The first Greek author to mention the Etruscans, whom the Ancient Greeks called Tyrrhenians, was the 8th-century BC poet Hesiod, in his work, the Theogony. He mentioned them as residing in central Italy alongside the Latins. The 7th-century BC Homeric Hymn to Dionysus referred to them as pirates. Unlike later Greek authors, these authors did not suggest that Etruscans had migrated to Italy from the east, and did not associate them with the Pelasgians. It was only in the 5th century BC, when the Etruscan civilization had been established for several centuries, that Greek writers started associating the name "Tyrrhenians" with the "Pelasgians", and even then, some did so in a way that suggests they were meant only as generic. [Source Wikipedia]

The mining and commerce of metal, especially copper and iron, led to an enrichment of the Etruscans and to the expansion of their influence in the Italian peninsula and the western Mediterranean Sea. Here, their interests conflicted with those of the Greeks, especially in the sixth century BC, when Phocaeans of Italy founded colonies along the coast of Sardinia, Spain and Corsica. This led the Etruscans to ally themselves with Carthage, whose interests also conflicted with the Greeks.

Around 540 BC, the Battle of Alalia led to a new distribution of power in the western Mediterranean. Though the battle had no clear winner, Carthage managed to expand its sphere of influence at the expense of the Greeks, and Etruria saw itself relegated to the northern Tyrrhenian Sea with full ownership of Corsica. From the first half of the 5th century BC, the new political situation meant the beginning of the Etruscan decline after losing their southern provinces. In 480 BC, Etruria's ally Carthage was defeated by a coalition of Greek Magna Graecia cities led by Syracuse, Sicily. A few years later, in 474 B.C., Syracuse's tyrant Hiero defeated the Etruscans at the Battle of Cumae. Etruria's influence over the cities of Latium and Campania weakened, and the area was taken over by Romans and Samnites.

Cilento and Vallo di Diano National Park: UNESCO World Heritage Site

Cilento and Vallo di Diano National Park with the Archeological Sites of Paestum and Velia, and the Certosa di Padula was inscribed as a UNESCO World Heritage Site in 1998. According to UNESCO: “Cilento is a cultural landscape of outstanding value that has evidence of human occupation dating from 250,000 years ago. It has been successively occupied over time by farmers during the Neolithic period, by Bronze and Iron Age societies, Etruscans, Greek colonists, Lucanians, and was eventually incorporated into the Roman territory inthe 3rd century B.C. Roman road networks replaced the earlier tracks, but after the collapse of the Western Roman Empire, these roads fell into disrepair and the ancient network was revived during the Middle Ages, as is evident in the feudal castles and religious establishments built along routes. [Source: UNESCO World Heritage Site website =]

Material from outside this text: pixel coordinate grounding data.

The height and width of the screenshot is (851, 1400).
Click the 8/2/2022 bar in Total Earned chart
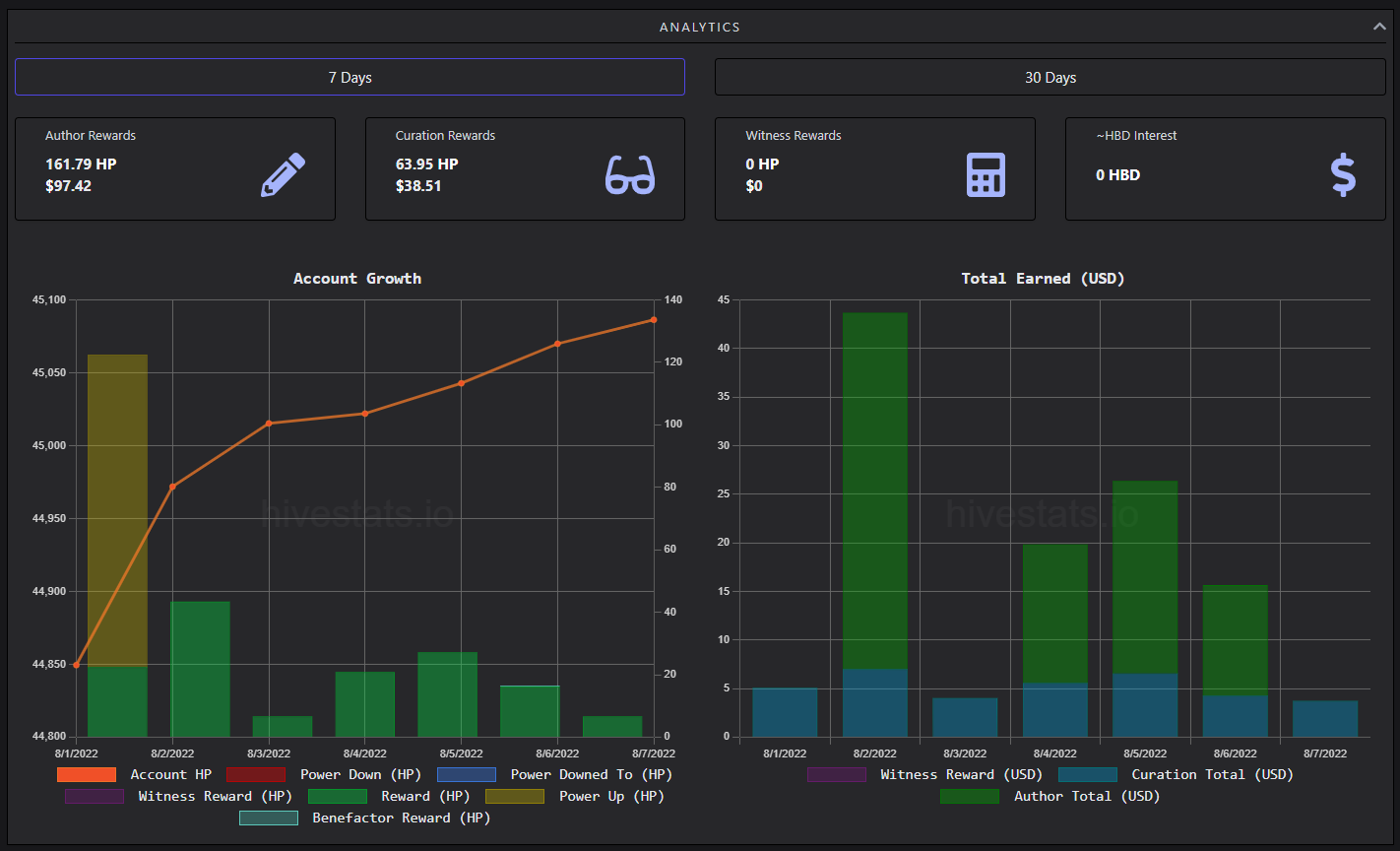click(875, 524)
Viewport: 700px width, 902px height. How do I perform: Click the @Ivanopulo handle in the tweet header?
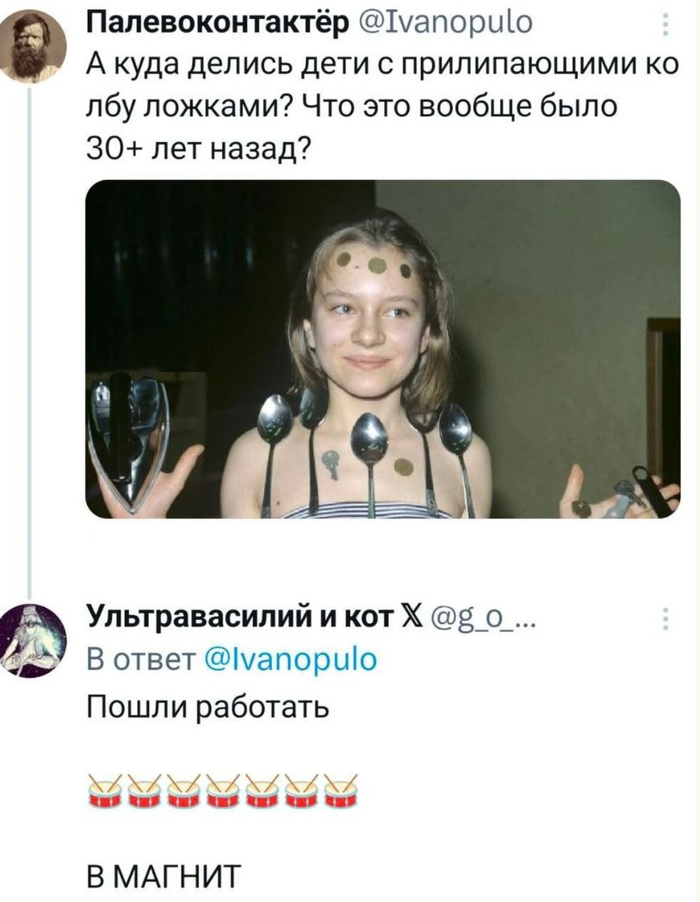[446, 24]
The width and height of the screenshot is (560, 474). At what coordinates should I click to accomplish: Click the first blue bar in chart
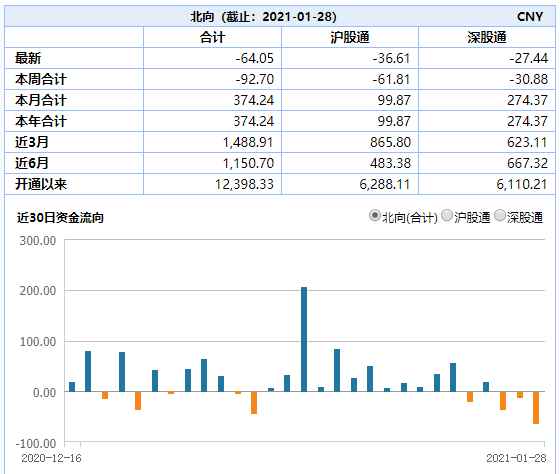tap(72, 387)

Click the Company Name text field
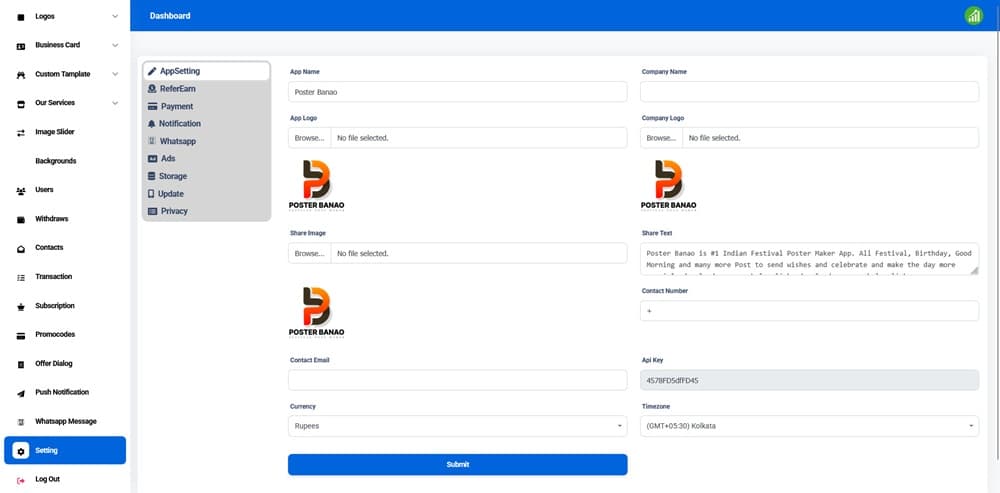[x=809, y=92]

The dramatic groups of sanctuaries and settlements along its three east–west mountain ridges in the province of Salerno — covering quite a vast area of 1591 square kilometers, including part of the National Park Cilento e Vallo di Diano, the two archaeological sites of Paestum and Velia, and the monumental Certosa di Padula — vividly portray the area's historical evolution: it was a major route not only for trade, but also for cultural and political interaction during the prehistoric and medieval periods. The Cilento was also the boundary between the Greek colonies of Magna Graecia and the indigenous Etruscan and Lucanian peoples. The remains of two major cities from classical times, Paestum and Velia, are found there.

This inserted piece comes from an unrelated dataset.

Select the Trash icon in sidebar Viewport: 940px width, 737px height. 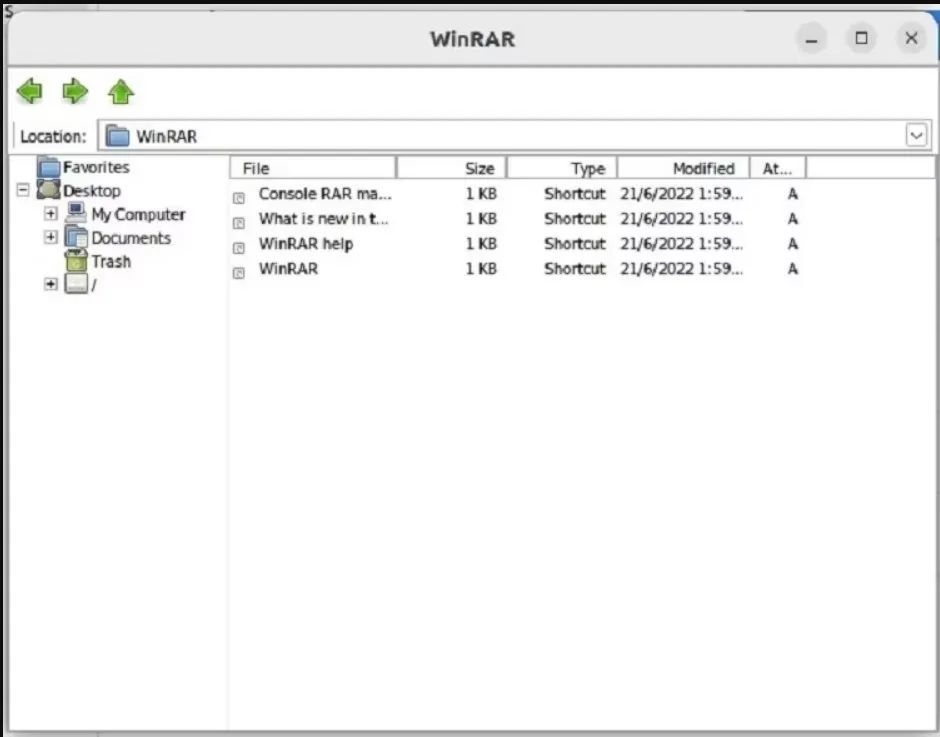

“The National Park, essentially a mountainous region divided by several river valleys sloping down to the Tyrrhenian Sea, is defined by natural features: the Tyrrhenian Sea on the east, and the Sele and Tanagro rivers, with the broad sweep of the Vallo di Diano in its upper reaches. Communication routes were established during pre-historic times along the crests of the mountain ranges, and while they fell into decline during the Roman era, they came back into use in the Middle Ages. Evidence of this use is visible in the many prehistoric and proto-historic sites discovered, and in the medieval towns and castles. The most noteworthy archaeological site is that of Paestum, the Greek city of Poseidonia, founded at the end of 7th century B.C. Another site of great importance is the archaeological area of Velia, which preserves the monumental remains of the colony of Elea, founded by the Phocaeans in the second half of the 6th century. =

The site is important because: 1) During the prehistoric period, and again in the Middle Ages, the Cilento region served as a key route for cultural, political, and commercial communications in an exceptional manner, utilizing the crests of the mountain chains running east-west and thereby creating a cultural landscape of outstanding significance and quality. And 2) In two key episodes in the development of human societies in the Mediterranean region, the Cilento area provided the only viable means of communication between the Adriatic and the Tyrrhenian seas in the central Mediterranean region, and this is vividly illustrated by the cultural landscape of today. =

Important Greek Colonies in Italy

The two greatest Greek colonies in Italy were probably Syracuse and Sybaris. "Magna Graecia and Sicily became the Texas of the Greek world," one historian wrote. "Everything was bigger, bolder. It was a grand experiment." Sicily was known as "Sicily the rich" and "the pride of the blossoming earth." In 443 B.C., Pericles — the great leader of Athens — founded the colony of Thurii on the instep of Italy's boot following advise from the oracle of Delphi. For political reasons he asked other city states to join him and called it a Panhellenic colony.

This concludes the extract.